Step 1 - Define the Connectors Corresponding to Each Source
Create the Filesystem Connector
Before you begin:
In this use case, we have a very small set of PDF documents to push to the
Consolidation Server using the Files connector. To reproduce this example with a real
corpus, if your documents have large binary parts, the Consolidation Server cache ends
up with a disk footprint close to the size of the indexed corpus.
For real use cases, convert document binary parts before pushing documents into the
Consolidation Server:
- Go to the Advanced tab and a Convert PushAPI
Filter to the Files connector.
- Extract text content only (and exclude binary parts) by setting the
Conversion mode to Text.
-
In the Administration Console, go to Index > Connectors and click Add connector.
-
In Name, enter
countryfiles.
- For Type, select the Files connector.
- For Push to PAPI server, select the
Consolidation server cbx0 instance.
- Click Accept.
-
For Store documents in data model class, choose the document class.
-
In Filesystem paths, enter the following path: <INPUTDIR>/pdf
-
Click Save.
Create the Database Connector
-
In the Administration Console, go to Index > Connectors and click Add connector.
-
In Name, enter country.
- For Type, select the JDBC connector.
- For Push to PAPI server, select the
Consolidation server cbx0 instance.
- Click Accept.
-
For Store documents in data model class, choose the country class.
-
In Connection parameters:
- For Driver, enter org.sqlite.JDBC
- For Connection string, enter jdbc:sqlite://<INPUTDIR>/coffee.db
- Click Test connection.
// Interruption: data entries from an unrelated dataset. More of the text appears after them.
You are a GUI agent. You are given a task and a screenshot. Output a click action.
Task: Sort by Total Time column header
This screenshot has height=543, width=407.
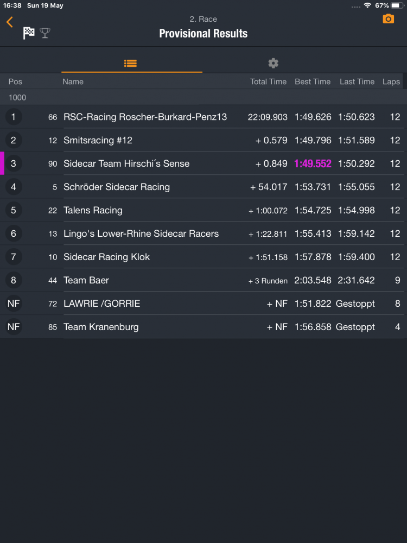click(268, 82)
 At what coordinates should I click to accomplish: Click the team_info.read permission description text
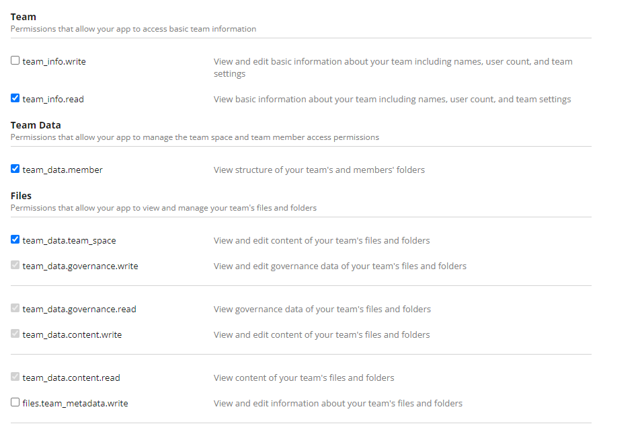point(392,99)
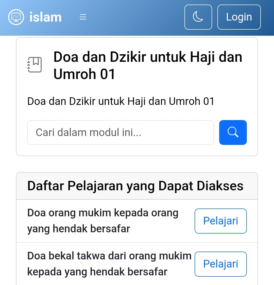Focus the 'Cari dalam modul ini...' search field
The height and width of the screenshot is (285, 274).
tap(120, 132)
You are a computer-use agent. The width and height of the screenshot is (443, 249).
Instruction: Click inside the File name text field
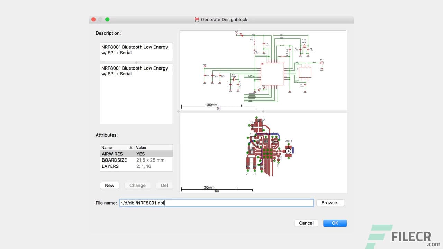(216, 203)
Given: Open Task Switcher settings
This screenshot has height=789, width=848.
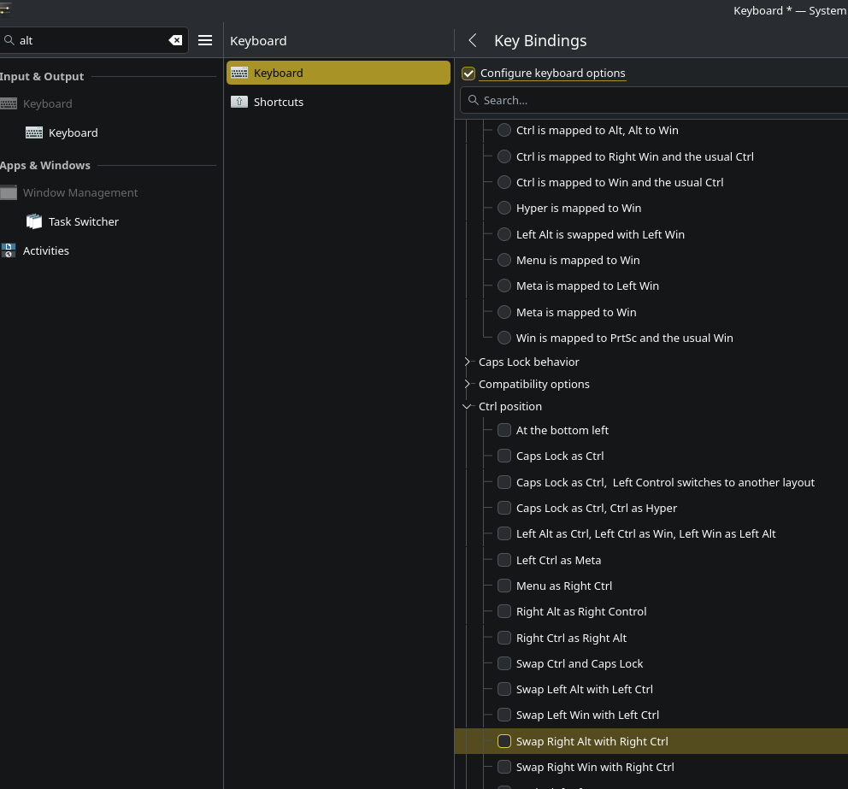Looking at the screenshot, I should [x=83, y=221].
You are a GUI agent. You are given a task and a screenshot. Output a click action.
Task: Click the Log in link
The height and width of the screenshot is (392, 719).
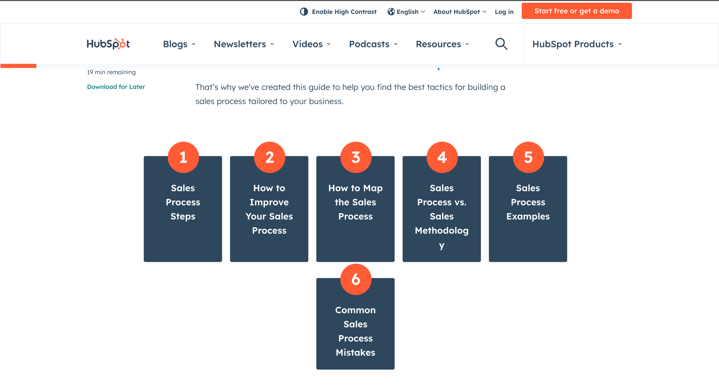[504, 12]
The database connector automatically connects to the database.
-
In Query parameters:
- For Synchronization mode, select Full synchronization
-
For Initial query, enter: Select country_id,
ico_status, name from countries
-
Click Retrieve fields.
-
Define the
country_id field as primary key.
-
Click the
country_id field to expand it.
-
Select Use as primary key.
-
Click Save.
Step 2 - Configure Consolidation
Configure the Transformation Processor
-
Go to Index > Consolidation
-
Add a new transformation processor:
- Select Groovy as format
- For Name, enter
Files
- Click Accept
-
For Source connector, select
countryfiles
-
Replace the default code by the following one:
Groovy code
// Process all nodes coming from the selected source connector
process("") {
// Extract the country id from the filename.
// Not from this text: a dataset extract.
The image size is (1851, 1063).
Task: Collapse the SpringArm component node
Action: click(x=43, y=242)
// For example, for "brazil.pdf", we want to extract "brazil".
String filename = it.metas.getValue("file_name");
def values = filename.split('\\.');
log.info "doc uri:[" + it.getUri() + "] countryId:[" + values[0] + "]";
// Link the filesystem document to its related “countries” database record.
// The default URI of a database record is: "<fieldname>=<value>&"
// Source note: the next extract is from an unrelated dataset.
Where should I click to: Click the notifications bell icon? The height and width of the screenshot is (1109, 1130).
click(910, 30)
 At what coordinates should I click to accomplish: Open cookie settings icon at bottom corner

it.addArcFrom("describedBy", "country_id=" + values[0] + "&");
}
Java equivalent code
@Override
public void process(IJavaAllUpdatesTransformationHandler handler, IMutableTransformationDocument document) throws Exception {
document.setType("document");
final String filename = document.getMeta("file_name");
if (filename == null || filename.isEmpty()) {
throw new Exception("File name not available");
}
final String[] values = filename.split("\\.");
if (values == null || values.length == 0) {
throw new Exception("Invalid file name");
}
LOGGER.info("doc uri:[" + document.getUri() + "] countryId:[" + values[0] + "]");
document.addArcFrom("describedBy", "country_id=" + values[0] + "&");
}
With this transformation processor, we have achieved to link files to their related database records.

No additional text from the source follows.